Zombies stalk the streets, from Alabama to Alaska

A ragtag mob with ashen, blood smeared faces and darkened eyes roamed downtown San Diego two weeks ago, flailing their arms, searching for brains. They were zombies, on a zombie walk to promote Woody Harrelson’s much anticipated film, Zombieland, due out in October.

Zombie walks are a relatively new phenomenon. Their increase is linked to the recent surge in the popularity of zombie films and may be a result of modern society

The first such walk was about ten years ago, according to Erik Zempel, co-founder of the Zombie Reporting Center, one of several websites that tracks zombie films. Three years ago, nearly 900 zombies stalked the Monroeville Mall, outside Pittsburgh, setting a Guinness World Record. So far this year, zombie walks have occurred in dozens of states, including Georgia, Arizona, Illinois, Idaho, Alabama and Alaska.

“I think if we as a society were more involved with the death process and the funeral process these sorts of themes might never come up,” said Zempel.

Americans have been physically distancing themselves from death for the past century, he argues. The more we distance ourselves, the more popular zombie movies seem to become.

“It seems to me there is a fear of dead bodies and perhaps 100 years ago that wasn’t so,” said Kempel.

The economic recession may also be partially responsible for the recent pulse in zombie walks and films. This year’s selection includes: “Mud Zombie”, a Brazilian film in which zombies emerge from the mangroves and overrun a tiny fishing village. “Dead Air” reveals what happens at a radio station the night zombies created by a chemical terrorist attack storm the city. “Gallowwalker” is a zombie western, shot by Wesley Snipes and “Samurai Zombie” is a Japanese film about old samurais that return from the dead to stalk a family on a hiking trip in remote mountains.
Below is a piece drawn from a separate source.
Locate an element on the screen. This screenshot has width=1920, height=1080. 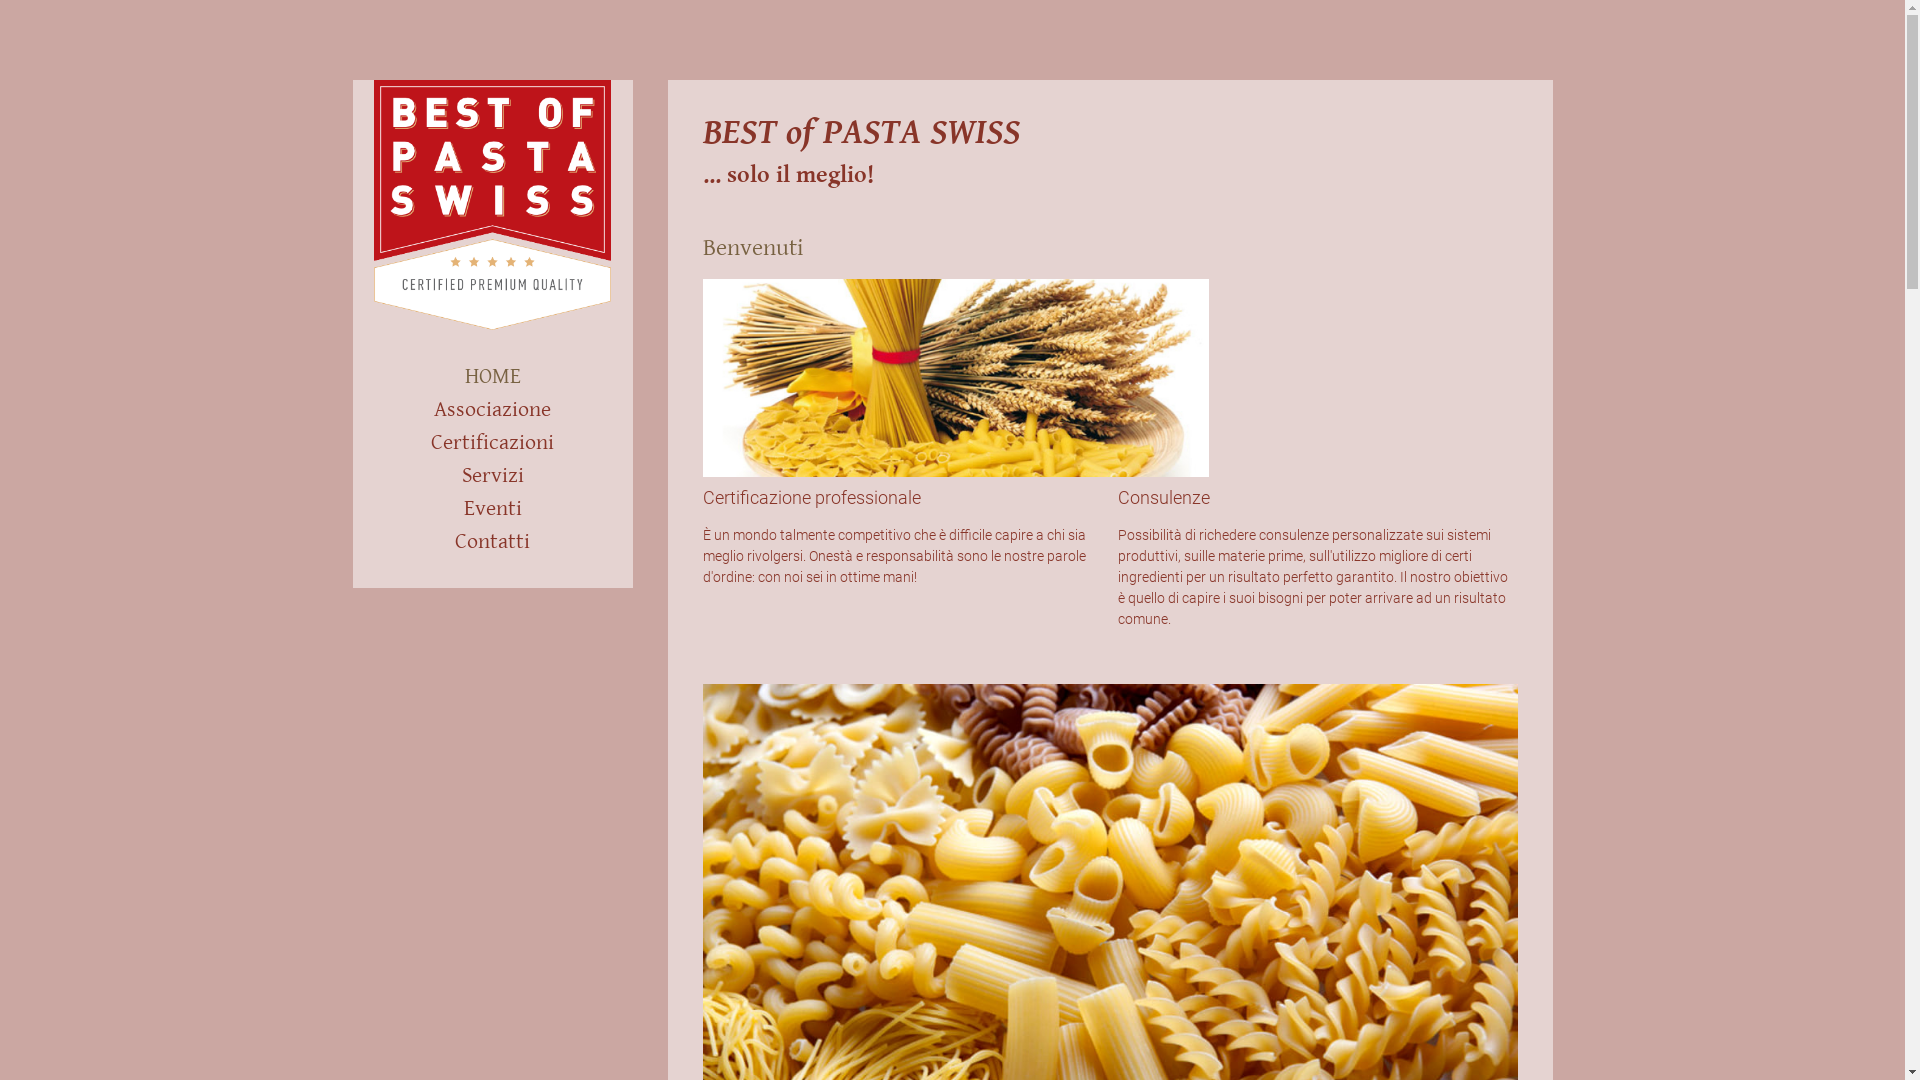
Servizi is located at coordinates (492, 476).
“Pathogen” is a zombie flick written by a 10 year-old and “Zombie Girl” is the documentary about the making of it. “Le Horde” depicts an epic battle between corrupt cops and gangsters the night of a zombie outbreak and “Dead Snow” is a highly buzzed about Norwegian film that tells the story of eight friends at a remote cabin who discover Nazi zombies frozen in the snow.

The first Zombie films were in the 1930s, and focused more on mind control than hordes of blood thirsty half-dead. The most well-known film from this era was “White Zombie”, released in 1932, in which a man resorts to voodoo to transform a beautiful woman into a zombie so he can scare off her lover and woo her himself. The story takes place in Haiti, and draws heavily on Haitian vodou, which has roots in West African beliefs and practices.

It wasn’t until the 1968 film, “Night of the Living Dead,” directed by George Romero, that the zombies in movies developed a mad craving for human flesh. Romero actually didn’t call his nightmarish figures zombies, but that was the name that stuck, and the genre under which his film and the many it inspired came to be known.

Zombie films remained popular through the 1980s and lost ground in the 1990s. They have now returned with a vengeance.

With the increased popularity comes a more diverse fan base, said Zempel. The idea that zombie fans are all macabre goths obsessed with death is inaccurate, said Zempel.

“They really cut across a wide cross-section of the U.S. population,” he said.